PALLAVOLISTA TREVIGIANA SECONDA ALLE OLIMPIADI PER SORDI

Sarà ricevuta con la squadra da Laura Boldrini


TREVISO  Una ragazza di 17 anni, nativa di Mogliano e residente a Lodi, Luana Martone, ha vinto nella pallavolo la medaglia d'argento alle Olimpiadi per sordi disputate in Turchia: un particolare che ha commosso è che la squadra ha eseguito l'inno di Mameli a segni. Il fatto ha colpito anche il presidente della camera laura Boldrini, che ha convocato Luana con le compagne e lo staff a Montecitorio.

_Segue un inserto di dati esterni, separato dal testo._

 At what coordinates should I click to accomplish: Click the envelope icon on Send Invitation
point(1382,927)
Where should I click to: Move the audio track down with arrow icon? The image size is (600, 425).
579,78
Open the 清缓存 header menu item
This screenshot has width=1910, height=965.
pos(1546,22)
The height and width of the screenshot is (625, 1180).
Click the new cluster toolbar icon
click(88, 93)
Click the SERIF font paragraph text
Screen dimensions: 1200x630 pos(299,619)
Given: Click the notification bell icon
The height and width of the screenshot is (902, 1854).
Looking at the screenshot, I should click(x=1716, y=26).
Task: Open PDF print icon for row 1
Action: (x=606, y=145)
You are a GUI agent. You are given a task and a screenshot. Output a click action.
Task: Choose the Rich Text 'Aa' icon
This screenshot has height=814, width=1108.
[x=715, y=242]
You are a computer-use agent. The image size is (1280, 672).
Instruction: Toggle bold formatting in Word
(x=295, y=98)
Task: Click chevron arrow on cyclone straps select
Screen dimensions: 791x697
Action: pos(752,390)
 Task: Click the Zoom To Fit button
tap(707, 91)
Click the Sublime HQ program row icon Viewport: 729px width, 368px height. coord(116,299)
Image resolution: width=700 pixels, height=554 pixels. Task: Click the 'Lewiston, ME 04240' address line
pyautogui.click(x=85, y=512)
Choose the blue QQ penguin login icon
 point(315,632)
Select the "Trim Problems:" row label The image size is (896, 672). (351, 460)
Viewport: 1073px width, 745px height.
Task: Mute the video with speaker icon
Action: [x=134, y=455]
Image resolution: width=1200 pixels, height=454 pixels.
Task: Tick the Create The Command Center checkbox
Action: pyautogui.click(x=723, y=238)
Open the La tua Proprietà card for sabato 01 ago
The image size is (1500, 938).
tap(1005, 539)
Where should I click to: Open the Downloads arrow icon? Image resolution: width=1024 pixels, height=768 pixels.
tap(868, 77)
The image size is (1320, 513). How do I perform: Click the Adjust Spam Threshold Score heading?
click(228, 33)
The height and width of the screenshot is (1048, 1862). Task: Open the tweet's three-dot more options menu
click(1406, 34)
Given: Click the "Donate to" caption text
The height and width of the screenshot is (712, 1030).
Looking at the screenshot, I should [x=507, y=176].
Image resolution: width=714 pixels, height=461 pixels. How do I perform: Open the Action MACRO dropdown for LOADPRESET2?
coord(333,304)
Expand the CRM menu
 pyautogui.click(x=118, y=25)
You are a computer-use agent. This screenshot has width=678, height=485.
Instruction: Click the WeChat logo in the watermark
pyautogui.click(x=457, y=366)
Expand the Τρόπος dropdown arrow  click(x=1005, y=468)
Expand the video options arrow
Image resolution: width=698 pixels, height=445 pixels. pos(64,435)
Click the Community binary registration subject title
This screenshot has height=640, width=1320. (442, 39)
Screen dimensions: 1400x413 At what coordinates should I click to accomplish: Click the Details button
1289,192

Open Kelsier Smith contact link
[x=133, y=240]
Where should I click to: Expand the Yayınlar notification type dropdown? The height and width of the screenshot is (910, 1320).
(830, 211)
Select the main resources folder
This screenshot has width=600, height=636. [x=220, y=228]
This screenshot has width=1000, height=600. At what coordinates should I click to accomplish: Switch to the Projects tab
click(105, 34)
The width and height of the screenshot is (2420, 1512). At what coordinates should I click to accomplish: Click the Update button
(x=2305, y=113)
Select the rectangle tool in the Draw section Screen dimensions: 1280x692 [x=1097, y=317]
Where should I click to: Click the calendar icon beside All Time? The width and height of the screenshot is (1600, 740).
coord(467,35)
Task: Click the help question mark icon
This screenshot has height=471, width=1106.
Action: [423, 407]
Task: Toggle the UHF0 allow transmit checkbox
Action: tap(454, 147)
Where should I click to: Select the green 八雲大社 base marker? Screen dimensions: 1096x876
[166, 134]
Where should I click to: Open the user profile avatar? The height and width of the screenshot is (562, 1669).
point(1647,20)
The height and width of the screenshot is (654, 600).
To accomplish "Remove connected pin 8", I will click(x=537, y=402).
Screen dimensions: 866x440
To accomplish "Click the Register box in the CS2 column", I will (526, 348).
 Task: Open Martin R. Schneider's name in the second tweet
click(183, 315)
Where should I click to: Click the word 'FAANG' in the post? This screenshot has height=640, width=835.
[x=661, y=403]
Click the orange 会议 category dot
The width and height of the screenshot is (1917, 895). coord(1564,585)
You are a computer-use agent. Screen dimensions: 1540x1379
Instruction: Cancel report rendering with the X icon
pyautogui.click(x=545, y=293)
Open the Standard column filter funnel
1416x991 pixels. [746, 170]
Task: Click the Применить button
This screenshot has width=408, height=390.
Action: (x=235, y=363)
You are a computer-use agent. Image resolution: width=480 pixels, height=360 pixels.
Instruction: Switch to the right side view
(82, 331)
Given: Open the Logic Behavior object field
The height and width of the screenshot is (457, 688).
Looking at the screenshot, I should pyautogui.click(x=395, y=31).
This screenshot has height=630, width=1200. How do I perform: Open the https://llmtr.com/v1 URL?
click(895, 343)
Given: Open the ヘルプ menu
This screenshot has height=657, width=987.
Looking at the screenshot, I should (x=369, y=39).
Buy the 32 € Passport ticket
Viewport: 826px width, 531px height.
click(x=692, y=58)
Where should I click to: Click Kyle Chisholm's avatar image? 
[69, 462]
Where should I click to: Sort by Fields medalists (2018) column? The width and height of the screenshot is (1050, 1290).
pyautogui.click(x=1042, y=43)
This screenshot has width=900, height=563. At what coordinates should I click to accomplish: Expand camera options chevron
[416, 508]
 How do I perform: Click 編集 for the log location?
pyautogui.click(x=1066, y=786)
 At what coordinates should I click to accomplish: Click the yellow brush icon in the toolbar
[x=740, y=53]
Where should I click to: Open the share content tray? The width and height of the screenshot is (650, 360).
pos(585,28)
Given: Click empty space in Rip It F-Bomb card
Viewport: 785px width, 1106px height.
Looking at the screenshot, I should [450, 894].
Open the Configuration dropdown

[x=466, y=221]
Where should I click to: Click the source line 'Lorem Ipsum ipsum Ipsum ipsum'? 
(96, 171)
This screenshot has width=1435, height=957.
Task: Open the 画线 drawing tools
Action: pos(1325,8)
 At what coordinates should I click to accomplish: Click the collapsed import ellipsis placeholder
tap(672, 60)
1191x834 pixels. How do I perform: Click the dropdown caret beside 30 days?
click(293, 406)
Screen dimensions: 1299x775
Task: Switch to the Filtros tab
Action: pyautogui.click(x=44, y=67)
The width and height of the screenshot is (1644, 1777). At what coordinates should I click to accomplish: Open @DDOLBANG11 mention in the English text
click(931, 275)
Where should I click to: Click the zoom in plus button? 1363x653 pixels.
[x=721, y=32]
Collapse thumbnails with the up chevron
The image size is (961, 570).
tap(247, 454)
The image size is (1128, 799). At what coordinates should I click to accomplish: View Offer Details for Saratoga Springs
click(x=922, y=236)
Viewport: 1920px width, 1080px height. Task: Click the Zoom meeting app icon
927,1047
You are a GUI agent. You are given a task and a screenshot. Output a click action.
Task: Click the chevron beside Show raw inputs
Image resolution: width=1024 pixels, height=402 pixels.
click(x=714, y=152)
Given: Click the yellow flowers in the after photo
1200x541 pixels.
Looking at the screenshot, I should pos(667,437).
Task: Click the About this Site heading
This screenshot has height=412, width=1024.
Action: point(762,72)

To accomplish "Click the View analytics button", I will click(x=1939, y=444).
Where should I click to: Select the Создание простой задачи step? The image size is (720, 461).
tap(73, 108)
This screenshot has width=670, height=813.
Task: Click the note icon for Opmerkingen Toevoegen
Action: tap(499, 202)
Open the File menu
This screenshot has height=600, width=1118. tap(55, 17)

Le azzurre erano guidate da coach Alessandra Campedelli “In squadra abbiamo ragazze che segnano solo, sono 3-4 tra cui Luana, altre che parlano ed altre che segnano e parlano-spiega-Luana fra l’altro è l’ultima arrivata, l’ho vista per la prima volta il 4 giugno alle finali dei campionati italiani, segnalata da Francesca Devetag, che gioca a Monza in A1: Luana era in Prima Divisione e nemmeno sapeva che esistesse una nazionale per sorde, che esiste addirittura dal 1924. Parliamo di ragazza molto seria ed intelligente, non si aspettava di essere convocata ma si è integrata subito. Alle Olimpiadi è stata titolare, in principio era chiaramente emozionata, poi direi che è andata molto bene.” L’inno di Mameli eseguito anche con il linguaggio dei segni: non era mai successo. “Idea mia, ma sinceramente non pensavo se ne parlasse così tanto. E comunque non era mia intenzione avere un riscontro mediatico, bensì trovare un escamotage per far concentrare al massimo la squadra. Un momento indubbiamente di condivisione: come detto non tutte l’hanno eseguito a segni ma tutte, compresi noi dello staff, si sono sentite accomunate dalla sua esecuzione.”

Nella foto Luana è in seconda fila, la quarta da sinistra.